Clarkson also touches on the lack of clarity farmers have faced over new subsidy schemes and the government policy of ‘public money for public goods’. Having previously received £83,298 a year from the EU, in 2023 he received £48,149, dwindling to nothing by 2028.

‘I’ve been farming for the past four years with absolutely no idea where things were headed. I didn’t know what these ‘public goods’ were. No one did,’ he writes.

And when the detail did arrive ‘in a document that’s more than an inch thick’, he asks: ‘What about food, which after all, is the whole point? Well, I’ve waded through most of the document so far and there’s barely any mention of it.’

As always, Clarkson has a number of income-generating schemes in mind – from venison to making nettle soup – and quips: ‘The 500 acres that we farm here using tractors and seed drills are so on are extremely unlikely to be profitable this year. But the 500 acres we don’t farm at all could well be a gold mine.’

However, a scheme to produce clean, free electricity from the farm’s most vigorous river is a non-starter as ‘the Environment Agency said no. I don’t know why either’.

The third year of Diddly Squat

Pigs Might Fly follows Clarkson’s third year in farming – a year in which fertiliser prices made him ‘wonder if I’d be financially better off if I took up wilding and went to bed for a year’, alongside the effects of the war in Ukraine, plummeting grain prices and ‘constantly bonkers weather’.

After a disastrous attempt to keep sheep in his first year of farming, Clarkson moved onto cows and rented a bull, or ‘man cow’ called Break-Heart Maestro to help with his ‘studiously unpregnant’ heifer Pepper.

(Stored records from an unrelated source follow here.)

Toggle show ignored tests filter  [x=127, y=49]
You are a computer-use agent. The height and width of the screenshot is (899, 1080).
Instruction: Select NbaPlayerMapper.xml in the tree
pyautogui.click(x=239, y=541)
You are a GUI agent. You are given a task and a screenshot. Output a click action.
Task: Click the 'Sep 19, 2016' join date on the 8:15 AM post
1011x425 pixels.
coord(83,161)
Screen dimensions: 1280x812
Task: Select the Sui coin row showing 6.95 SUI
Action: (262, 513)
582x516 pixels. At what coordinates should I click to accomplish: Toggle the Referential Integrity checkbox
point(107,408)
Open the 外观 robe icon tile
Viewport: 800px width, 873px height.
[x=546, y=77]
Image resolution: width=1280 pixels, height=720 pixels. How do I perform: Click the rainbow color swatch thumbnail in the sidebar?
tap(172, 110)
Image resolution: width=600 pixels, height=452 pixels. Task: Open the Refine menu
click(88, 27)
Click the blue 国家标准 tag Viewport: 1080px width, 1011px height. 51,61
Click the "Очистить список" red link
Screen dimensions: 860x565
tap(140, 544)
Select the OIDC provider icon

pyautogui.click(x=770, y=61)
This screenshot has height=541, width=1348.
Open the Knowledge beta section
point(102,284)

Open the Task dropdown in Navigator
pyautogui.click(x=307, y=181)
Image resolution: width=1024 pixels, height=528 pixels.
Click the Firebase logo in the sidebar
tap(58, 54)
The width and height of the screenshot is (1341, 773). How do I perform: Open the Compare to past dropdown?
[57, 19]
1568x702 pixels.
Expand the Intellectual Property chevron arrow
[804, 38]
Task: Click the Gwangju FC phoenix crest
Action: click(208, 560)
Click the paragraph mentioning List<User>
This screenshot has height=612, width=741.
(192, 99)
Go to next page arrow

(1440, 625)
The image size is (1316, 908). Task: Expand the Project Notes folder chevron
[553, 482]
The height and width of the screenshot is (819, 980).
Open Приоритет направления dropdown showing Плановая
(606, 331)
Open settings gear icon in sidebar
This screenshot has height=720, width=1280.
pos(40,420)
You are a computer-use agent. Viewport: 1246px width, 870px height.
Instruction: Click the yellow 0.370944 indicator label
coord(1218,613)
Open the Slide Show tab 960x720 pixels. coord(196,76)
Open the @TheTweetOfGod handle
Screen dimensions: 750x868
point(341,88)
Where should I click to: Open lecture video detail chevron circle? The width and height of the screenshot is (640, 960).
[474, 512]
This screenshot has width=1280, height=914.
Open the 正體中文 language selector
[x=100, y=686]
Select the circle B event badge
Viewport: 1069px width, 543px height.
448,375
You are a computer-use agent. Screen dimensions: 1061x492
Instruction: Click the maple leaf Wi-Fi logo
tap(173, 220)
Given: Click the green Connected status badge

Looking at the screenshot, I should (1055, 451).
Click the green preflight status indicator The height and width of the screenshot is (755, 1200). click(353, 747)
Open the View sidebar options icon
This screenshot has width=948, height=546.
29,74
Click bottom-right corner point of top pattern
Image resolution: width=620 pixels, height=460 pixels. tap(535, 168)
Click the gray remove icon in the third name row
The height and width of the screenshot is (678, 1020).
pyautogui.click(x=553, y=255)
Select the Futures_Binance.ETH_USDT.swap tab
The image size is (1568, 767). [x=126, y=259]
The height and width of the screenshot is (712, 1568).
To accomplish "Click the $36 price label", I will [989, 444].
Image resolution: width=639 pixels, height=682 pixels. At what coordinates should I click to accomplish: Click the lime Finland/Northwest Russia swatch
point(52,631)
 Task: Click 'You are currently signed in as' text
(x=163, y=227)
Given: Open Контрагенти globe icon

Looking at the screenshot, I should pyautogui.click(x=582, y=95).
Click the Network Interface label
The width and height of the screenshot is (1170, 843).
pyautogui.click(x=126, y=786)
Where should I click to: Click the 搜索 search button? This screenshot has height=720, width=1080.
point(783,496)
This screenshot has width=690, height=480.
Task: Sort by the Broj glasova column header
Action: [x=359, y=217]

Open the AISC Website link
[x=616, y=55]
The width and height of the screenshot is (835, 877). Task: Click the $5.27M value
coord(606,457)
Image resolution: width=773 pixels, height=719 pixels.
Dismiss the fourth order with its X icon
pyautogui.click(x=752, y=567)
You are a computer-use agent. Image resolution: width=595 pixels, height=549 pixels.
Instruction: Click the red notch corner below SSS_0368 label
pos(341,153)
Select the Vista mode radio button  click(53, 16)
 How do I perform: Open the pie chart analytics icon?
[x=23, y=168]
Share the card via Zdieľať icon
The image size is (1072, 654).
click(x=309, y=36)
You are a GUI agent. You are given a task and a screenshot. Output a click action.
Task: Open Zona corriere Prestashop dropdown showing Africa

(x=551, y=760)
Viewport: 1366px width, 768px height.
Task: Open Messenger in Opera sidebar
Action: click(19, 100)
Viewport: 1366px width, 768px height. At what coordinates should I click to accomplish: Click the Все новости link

Despite being advised by land agent Cheerful Charlie that goats are ‘psychopaths’, he also decided to purchase 30 to keep the brambles at bay and seems to feel more fondly for them than the sheep, though he notes that he’d ‘rather have a saltwater crocodile than sheep’.

Other developments at Diddly Squat Farm include the decision to keep Oxford Shandy and Black pigs – due in part to their ‘comedic ears’ – which prompts Kaleb Cooper to go to Cornwall for a week and Cheerful Charlie to roll his eyes and go home.

There’s also bad news for Clarkson’s oversized and impractical Lamborghini tractor, which Kaleb ordered Clarkson ‘quite firmly’ to book in for a service after discovering that the brakes were no longer functioning. Clarkson also claims former prime minister David Cameron blew up his 1961 Massey Ferguson tractor.

Custodians of the land

Despite the frustrations of red tape, lack of government support, biblical weather and numerous other challenges – which Clarkson expresses real concern about – he has become an unexpected champion of British farming.

He writes: ‘I feel compelled as a farmer to try to keep this tiny bit of land in the best possible shape. I want you to enjoy the food I grow here. I want you to enjoy the views. And I want to take care of everything. And I’ve met a lot of farmers now and all of them think the same way.’

Diddly Squat: Pigs Might Fly is out now, published by Penguin Michael Joseph (£22).